Over the last two years, Vasanth- a middle-aged man from Nagercoil’s Thamaraikulam village who has travelled the world and eventually landed in Chennai- has taken it in his stride to ensure that we watch every episode of Koffee with Karan. It has been instrumental in our relationship. If you ask him about this topic though, he will feign disinterest.
Two years ago, in the thick of the pandemic, I was drowing in some serious sadness.
I was living all alone Madurai and had stopped communicating with my family by May. This would manifest in the form of ignoring calls, especially video calls but I’d try to occasionally talk to Vasanth and my mom once every two days so as to not have them freak out all over me.
By this time, Vasanth and I were ‘peak dating’ as they call it. He was properly in tune with my general moods and could tell that this was no seasonal depression. It was somehow, just a bit deeper. Some disassociation and some weird mental health stuff that we were still not able to put our finger on.
It had been 60 days since we had last seen each other and he was getting concerned about where I was headed. He decided to converse with Amma, Manu and Suju- a chunk of my support group- to conduct a rescue mission of sorts.
Vasanth brought me back to Chennai, movie style. That is a cinema story for another day with lots of lies and masala. When we came back though, he spent a lot of time in my house. We spent so much of quarantine together with Amma and Anuchu, cooking, eating, reading, playing games and planning our wedding that was now seeming more and more impossible by the day.
During this time though, we spent many hours distracting ourselves with mugs of coffee and Koffee with Karan.
I didn’t expect Vasanth, a middle-aged man from Nagercoil’s Thamaraikulam village who barely followed Bollywood gossip, to like the show. He may have lived for many years in Bangalore and Australia, eating lamb soulakis and drinking black labels (or which ever is more expensive. Is it blue?) in foreign lands. He may have landed up in ACJ, doing pretty well in his class. I’ve seen his assignments.
He was generally the kind that would sit down to read Tamil Ilakkiyam/non-fiction English literature, listen to Ilayaraaja and simp over the Kamal of old times. He was generally choosy about the shows he watched and would never ever convincingly state that he loved a piece of work. You’d never see him speak in hyperbole. I made up for both of us though in all these areas- watching the Kardashians, listening to Hip-hop Tamizha Adhi and spending hours calling him a snob even though he really isn’t one. He’s just a Tamil boy dissing on Bollywood dhinchak.

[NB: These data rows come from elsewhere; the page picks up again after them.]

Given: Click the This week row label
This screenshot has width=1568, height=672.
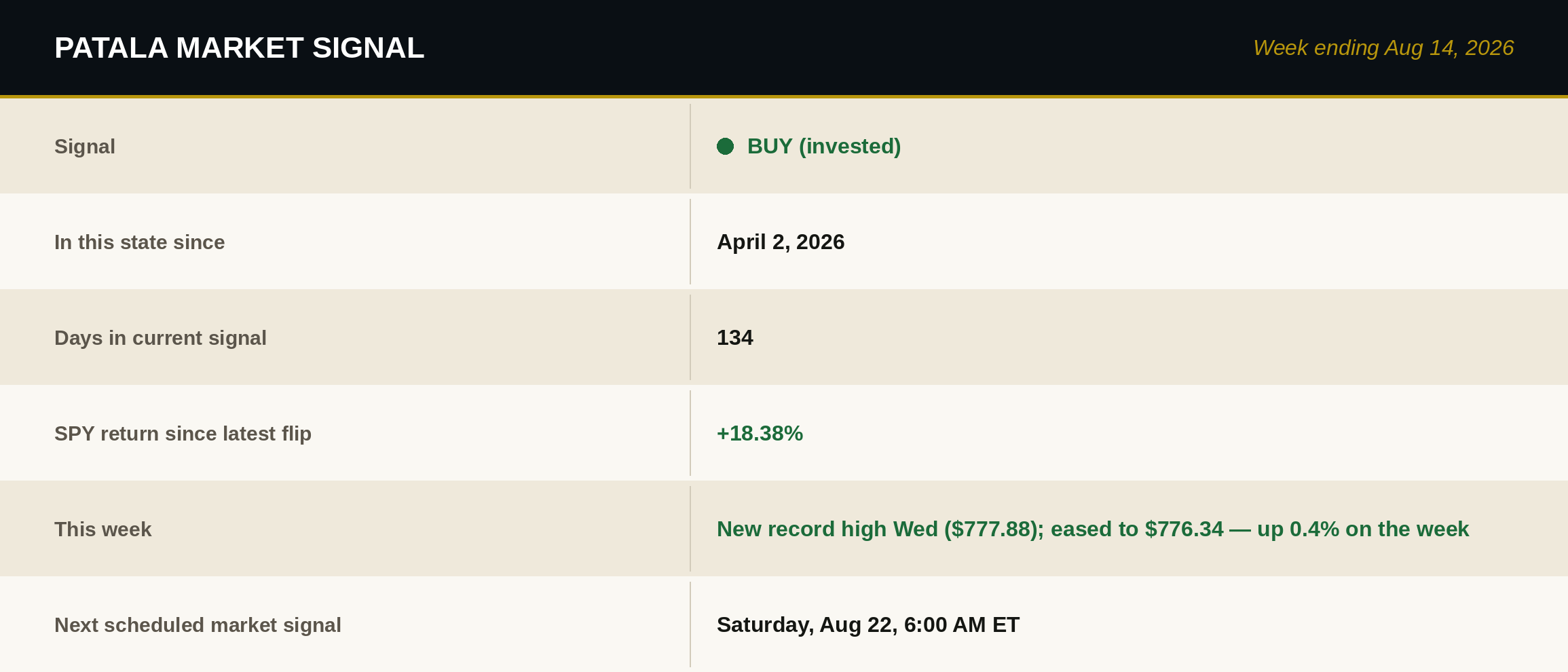Looking at the screenshot, I should click(x=102, y=529).
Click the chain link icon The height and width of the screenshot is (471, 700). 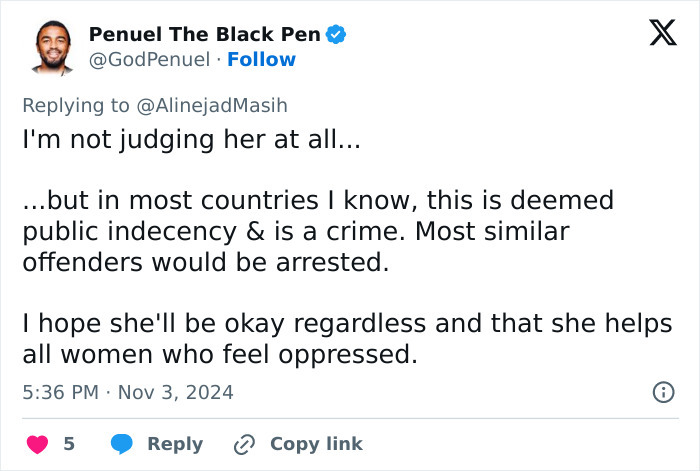245,444
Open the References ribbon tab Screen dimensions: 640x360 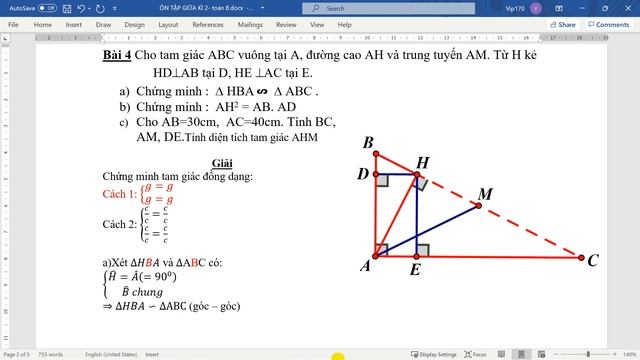208,25
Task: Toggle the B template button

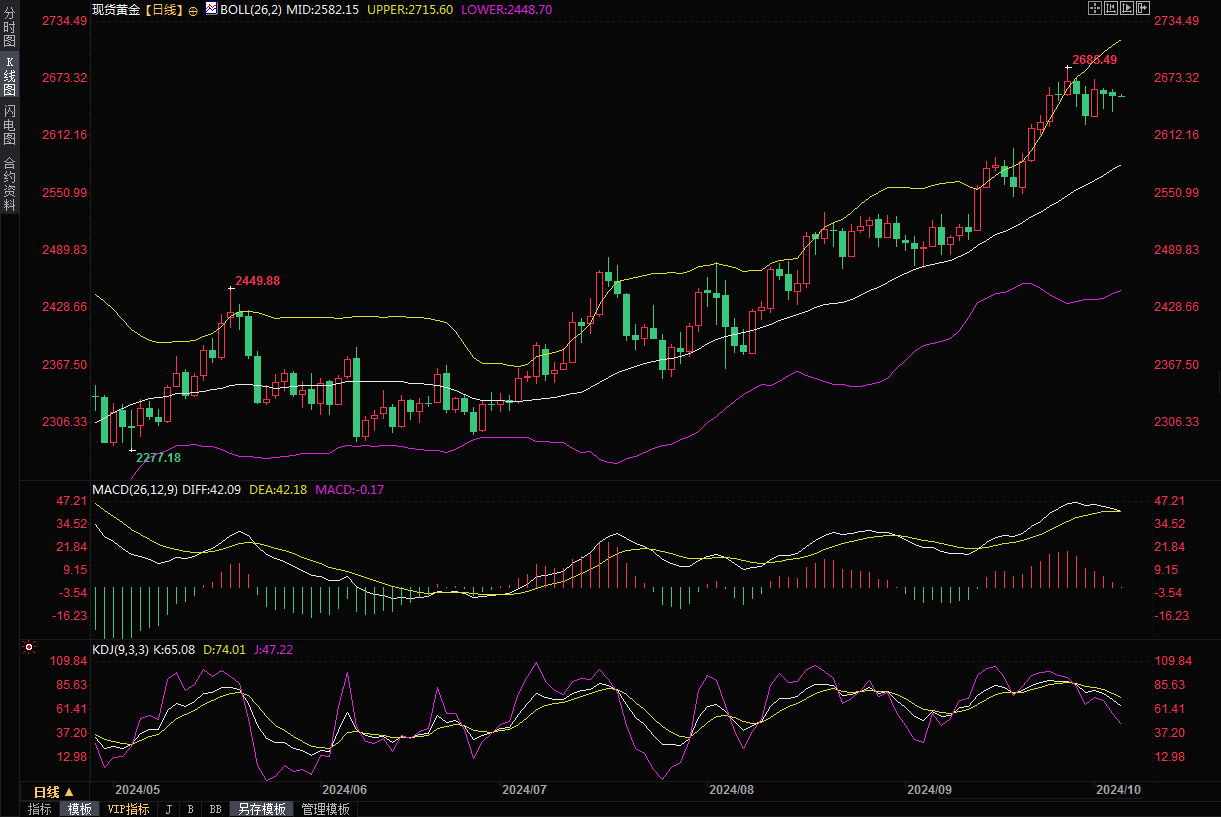Action: coord(190,809)
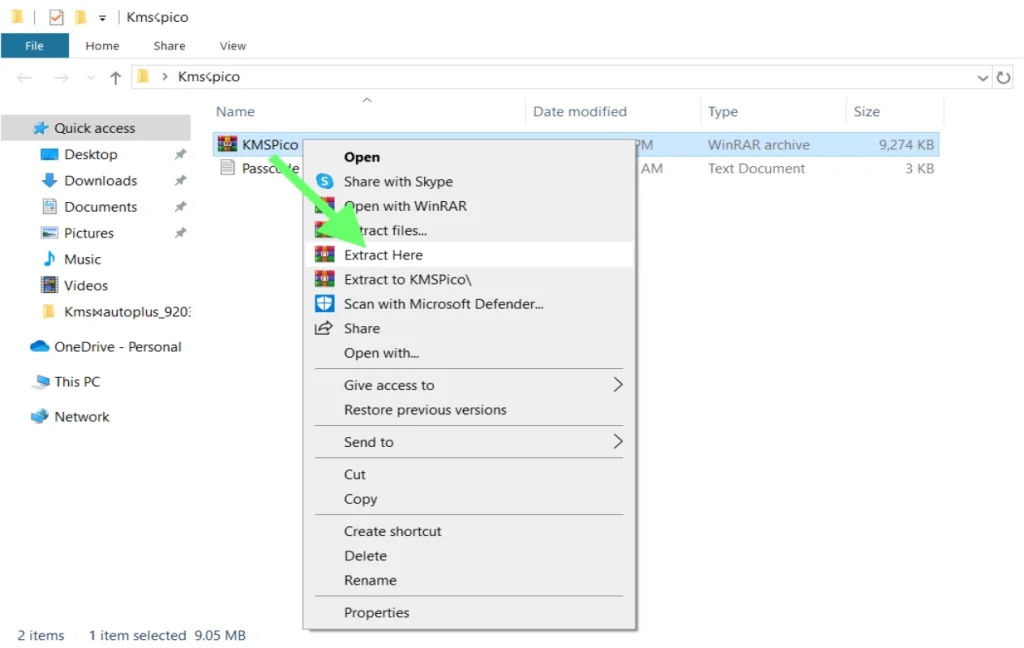Click the WinRAR archive icon on KMSPico file
The height and width of the screenshot is (648, 1024).
coord(226,144)
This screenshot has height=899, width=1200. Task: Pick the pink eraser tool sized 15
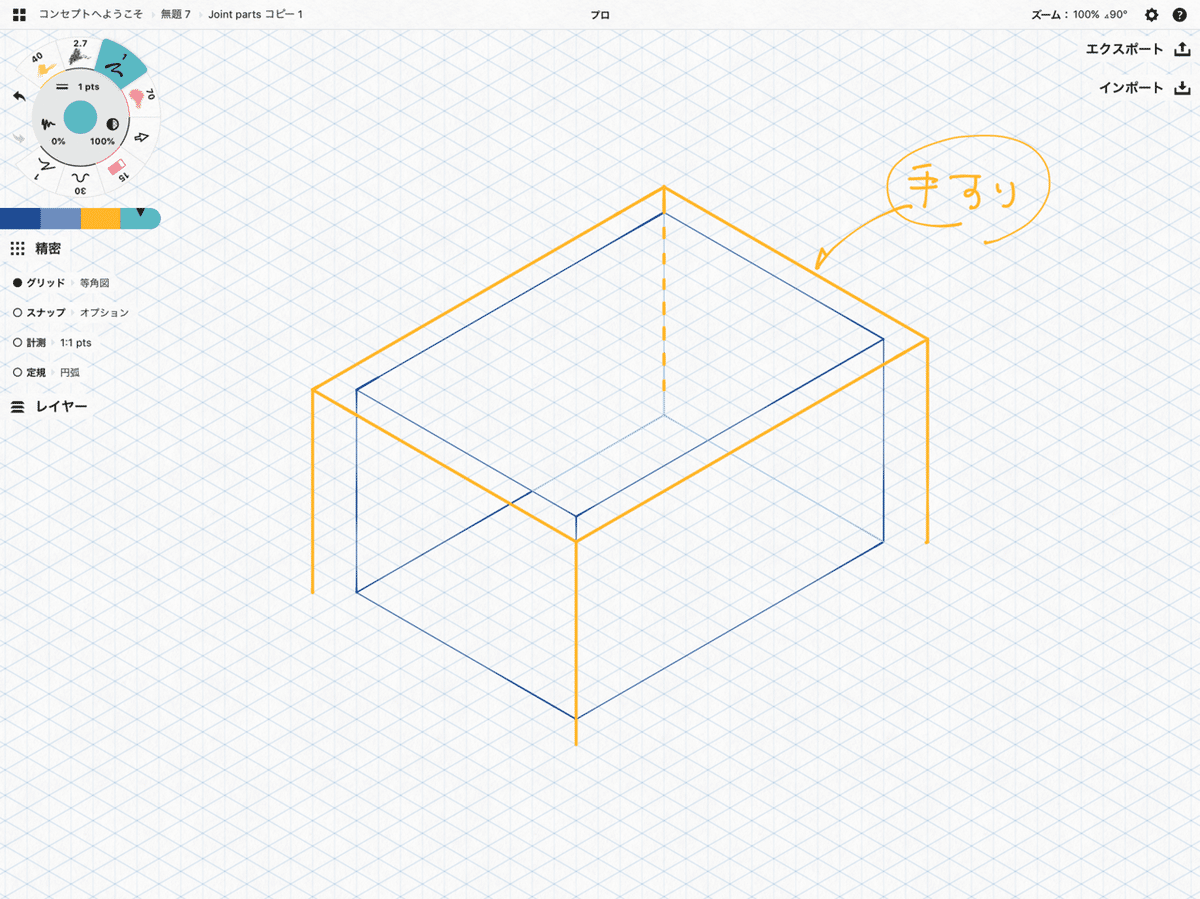(x=117, y=169)
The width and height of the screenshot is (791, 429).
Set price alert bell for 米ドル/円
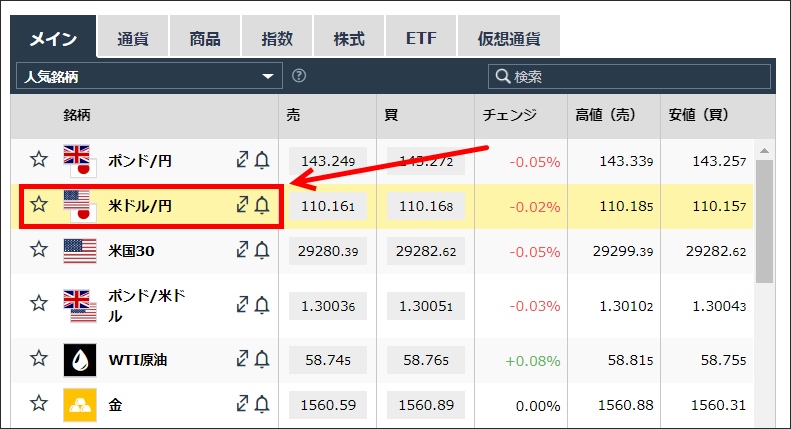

When it came to Koffee With Karan, it somehow became different. “Why are we watching this, Sanj and Anuchu? I thought you guys promised to watch Lincoln with me today,” he cried.
Ignoring his pleas as usual, we continued playing one of the episodes from Season 4 trying to convince him to like it. (Was it the Bebo-Ranbir one? I forget)
I’m not sure about what really clicked. Was it Karan’s intrusive questions about the dating lives of these celebrities or was it idea of seeing celebrities being silly, unabashed and candid? Did it have something to do with Vasanth wanting to understand the nepotism allegations against Karan and his Bollywood posse.
Through the next few months between June and November, we had completed watching all six seasons of the show. He was mostly appalled that the first few seasons had the general public voting on the hotness of actors and actresses. Vasanth was eventually able to catch Anusha, Amma’s and my occasional b’wood references and high-five us when he got something right. It was and is very cute. He knew about the existence of Viral Bayani, Bastin and airport looks after that and then went on to generally keep this Bollywood gossip news in his general repertoire of knowledge.
Over time, he has come to quote lines from the show- his latest being Bebo’s “Minus” and laugh at Sonam’s “Shiva №1” comment despite calling this show his cringe watch. To his credit, he also cringes heavily and says ‘what the fuck, man’ a lot through each episode.
He is generally curious about the contents of Karan’s hamper each season. He knows the nicknames- Bebo, Lolo, Fubu, Guddu, Tutu, Lulu and everything else. Besides all this, he is convinced that the coffee quiz is the most boring segment now.
He thinks that the ongoing season 7 is the worst of the lot. He is bored through a lot of episodes now, he says and adds that even general firecrackers Bebo and Ranveer were boring this time. He hated Akshay Kumar and Vijay Devarakonda. “Akshay is fucking annoying. Look at how he picked Samantha up. What’s his problem” and “This cheese discussion is so yuck. VJD sounds like he is parroting his PR manager,” he says. He also dislikes the long speeches that Arjun Kapoor gave through the episode, making it sound as though Arjun was a really good guy struggling in an industry that would not give him a chance. To Vasanth, that sounds like an excuse and hardly any injustice.
For me, Vasanth’s love/hate/neutral opinion of the show is perfect. It gives me company and insight into this man that I love. Who would’ve thunk that this man who calls The Wire and Better Call Saul ‘good’ will end up doing Thursday watch parties of this silly yet phenomenal show. No, really. Who would have thunk?